[Opening Text provided section]
C.A. No. 09C-01-211 RRC.

Submitted: August 18, 2010.

Decided: August 30, 2010.

Upon Defendants' "Motion in Limine to Exclude [Expert Testimony of] John Postlethwaite, D.C."

GRANTED.

Upon Defendants' "Motion in Limine to Exclude [Expert Testimony of] Dr. Tara Moore."

GRANTED.

Upon Defendant's "Motion in Limine to Exclude Evidence of Plaintiff's Future Wage Claim."

GRANTED.

Sophia Siddiqui, Esquire, Fox Rothschild LLP, Citizens Bank Center, Wilmington, Delaware.

James L. Griffith, Esquire, pro hac vice, Fox Rothschild LLP, Philadelphia, Pennsylvania, Attorneys for Plaintiffs.

Gilbert F. Shelsby, Jr., Esquire, Michael J. Logullo, Esquire, Shelsby Leoni, Stanton, Delaware, Attorney for Defendants.


Dear Counsel:

INTRODUCTION

This medical negligence action arises from a wisdom tooth extraction performed by Defendant, Bruce Fisher, D.M.D. Allegedly, during the extraction of Plaintiff's wisdom teeth, Dr. Fisher applied excessive force, thus causing (1) injury to Plaintiff's cervical spine (his neck) and (2) nerve damage within Plaintiff's mouth. Plaintiff has also brought an informed consent claim alleging that Dr. Fisher failed to inform him of all the risks necessary to make an informed decision on whether to undergo the medical procedure. Plaintiff asserts that he would not have undergone the medical procedure if he had been properly informed of the risks, and that he was injured as a result of the procedure.

Dkt 52. Jennifer Bell's only claim appears to be for a loss of consortium.

During the discovery period in this case, Plaintiff identified four expert witnesses to assist in proving medical negligence, causation, and resulting damages relating to his cervical spine injury. These witnesses were Dr. Postlethwaite, D.C., a chiropractor who would testify as to the causation of Plaintiff's neck injury; Dr. Tara Moore, a biomechanical engineer who would testify that Dr. Fisher used excessive force in removing Plaintiff's teeth; Maria Babinetz, a vocational rehabilitation expert who would testify that Plaintiff suffered lost future wages as a result of his injury; and Dr. Samuel Kursh, a specialist in economic damages, who calculated numerical values for the estimated damages. Defendant filed three motions in limine to exclude these expert witnesses.

The issue presented by the motion in limine relating to Dr. Postlethwaite's testimony is whether Dr. Postlethwaite may present an expert opinion on causation when he based that opinion on an erroneous medical history indicating that Plaintiff had no prior neck injury when, in fact, Plaintiff did have a history of prior neck pain that was not disclosed to Dr. Postlethwaite.

This Court holds that Dr. Postlethwaite may not give expert testimony in this case because his opinion lacks a proper factual foundation pursuant to D.R.E. 702.

Dr. Postlethwaite based his opinion on incomplete factual information and did not submit a supplementary report (apparently because he was not asked to) when factual information became available demonstrating that Plaintiff had recently experienced prior "chronic" neck pain. Accordingly, Defendants' "Motion in Limine to Exclude [Expert Testimony of] John Postlethwaite, D.C." is GRANTED.
[Closing Text provided section]
[Opening Excerpted records section]
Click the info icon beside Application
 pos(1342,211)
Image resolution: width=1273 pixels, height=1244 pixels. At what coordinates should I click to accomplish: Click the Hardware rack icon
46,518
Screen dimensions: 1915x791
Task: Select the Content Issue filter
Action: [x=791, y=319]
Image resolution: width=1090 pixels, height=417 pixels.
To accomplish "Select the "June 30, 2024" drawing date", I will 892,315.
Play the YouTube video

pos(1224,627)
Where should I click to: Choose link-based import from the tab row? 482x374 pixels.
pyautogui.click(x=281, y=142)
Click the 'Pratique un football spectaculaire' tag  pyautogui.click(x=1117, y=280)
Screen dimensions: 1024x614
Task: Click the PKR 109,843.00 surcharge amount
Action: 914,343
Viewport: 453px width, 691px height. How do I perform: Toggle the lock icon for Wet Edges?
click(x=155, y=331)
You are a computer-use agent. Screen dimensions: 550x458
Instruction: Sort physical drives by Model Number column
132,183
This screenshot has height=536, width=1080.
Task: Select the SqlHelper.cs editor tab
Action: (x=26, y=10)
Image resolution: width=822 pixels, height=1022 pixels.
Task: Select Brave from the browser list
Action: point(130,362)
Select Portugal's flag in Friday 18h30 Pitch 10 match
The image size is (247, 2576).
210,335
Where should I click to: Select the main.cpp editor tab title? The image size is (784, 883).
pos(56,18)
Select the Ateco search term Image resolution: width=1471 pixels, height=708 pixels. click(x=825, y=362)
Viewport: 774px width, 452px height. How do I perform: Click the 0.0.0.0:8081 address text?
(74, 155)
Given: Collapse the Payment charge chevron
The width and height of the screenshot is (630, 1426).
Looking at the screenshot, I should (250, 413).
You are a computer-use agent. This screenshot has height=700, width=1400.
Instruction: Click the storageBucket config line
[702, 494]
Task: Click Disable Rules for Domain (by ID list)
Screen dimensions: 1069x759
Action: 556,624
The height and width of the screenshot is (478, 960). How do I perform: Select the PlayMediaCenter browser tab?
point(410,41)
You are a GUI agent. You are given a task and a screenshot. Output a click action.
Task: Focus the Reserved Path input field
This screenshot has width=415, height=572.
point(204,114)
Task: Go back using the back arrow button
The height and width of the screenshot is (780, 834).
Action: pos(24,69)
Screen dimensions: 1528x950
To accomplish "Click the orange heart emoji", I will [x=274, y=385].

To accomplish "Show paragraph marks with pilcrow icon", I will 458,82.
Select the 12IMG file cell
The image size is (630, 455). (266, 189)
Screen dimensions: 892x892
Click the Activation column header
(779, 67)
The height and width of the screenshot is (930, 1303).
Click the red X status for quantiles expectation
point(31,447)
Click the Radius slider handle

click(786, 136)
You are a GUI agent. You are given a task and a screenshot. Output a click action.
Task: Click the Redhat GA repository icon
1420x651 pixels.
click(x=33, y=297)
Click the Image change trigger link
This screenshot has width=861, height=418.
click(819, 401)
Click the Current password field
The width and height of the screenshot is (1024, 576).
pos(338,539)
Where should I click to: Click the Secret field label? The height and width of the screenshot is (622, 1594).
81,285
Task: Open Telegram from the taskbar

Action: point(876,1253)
[Closing Excerpted records section]
Problems to solve:
(A) Retype the part of the court's ruling on the motions in limine starting at "INTRODUCTION" and ending at "loss of consortium.".
(B) Answer these from the court's ruling on the motions in limine:
(i) On what date was the matter decided?
(ii) What kind of expert is Dr. Tara Moore?
(iii) Under which rule does the Court find that Dr. Postlethwaite's opinion lacks a proper factual foundation?
(C) Carry on the court's ruling on the motions in limine from its final sentence.

Task results:
(A)
INTRODUCTION

This medical negligence action arises from a wisdom tooth extraction performed by Defendant, Bruce Fisher, D.M.D. Allegedly, during the extraction of Plaintiff's wisdom teeth, Dr. Fisher applied excessive force, thus causing (1) injury to Plaintiff's cervical spine (his neck) and (2) nerve damage within Plaintiff's mouth. Plaintiff has also brought an informed consent claim alleging that Dr. Fisher failed to inform him of all the risks necessary to make an informed decision on whether to undergo the medical procedure. Plaintiff asserts that he would not have undergone the medical procedure if he had been properly informed of the risks, and that he was injured as a result of the procedure.

Dkt 52. Jennifer Bell's only claim appears to be for a loss of consortium.

(B)
(i) August 30, 2010.
(ii) A biomechanical engineer.
(iii) D.R.E. 702.

(C)
Although Defendants have also argued that Dr. Postlethwaite was not qualified to render an expert opinion, this Court need not reach that issue.

FACTS

Dr. Postlethwaite was retained as an expert witness by Plaintiff to establish the cause of Plaintiff's alleged cervical injury. Dr. Postlethwaite performed a diagnostic test known as a "digital motion x-ray" and concluded that the x-ray showed evidence of "severe trauma usually involving a whiplash type of injury resulting from a violent motor vehicle accident." Dr. Postlethwaite provided Plaintiff's counsel with an expert report dated January 13, 2010 stating that "[g]iven the history of no problems prior to the procedure and Mr. Bell's sudden onset of symptoms following the dental procedure, it is my opinion, to a reasonable degree of medical certainty, that the dental procedure was the source of the excessive force. . . ."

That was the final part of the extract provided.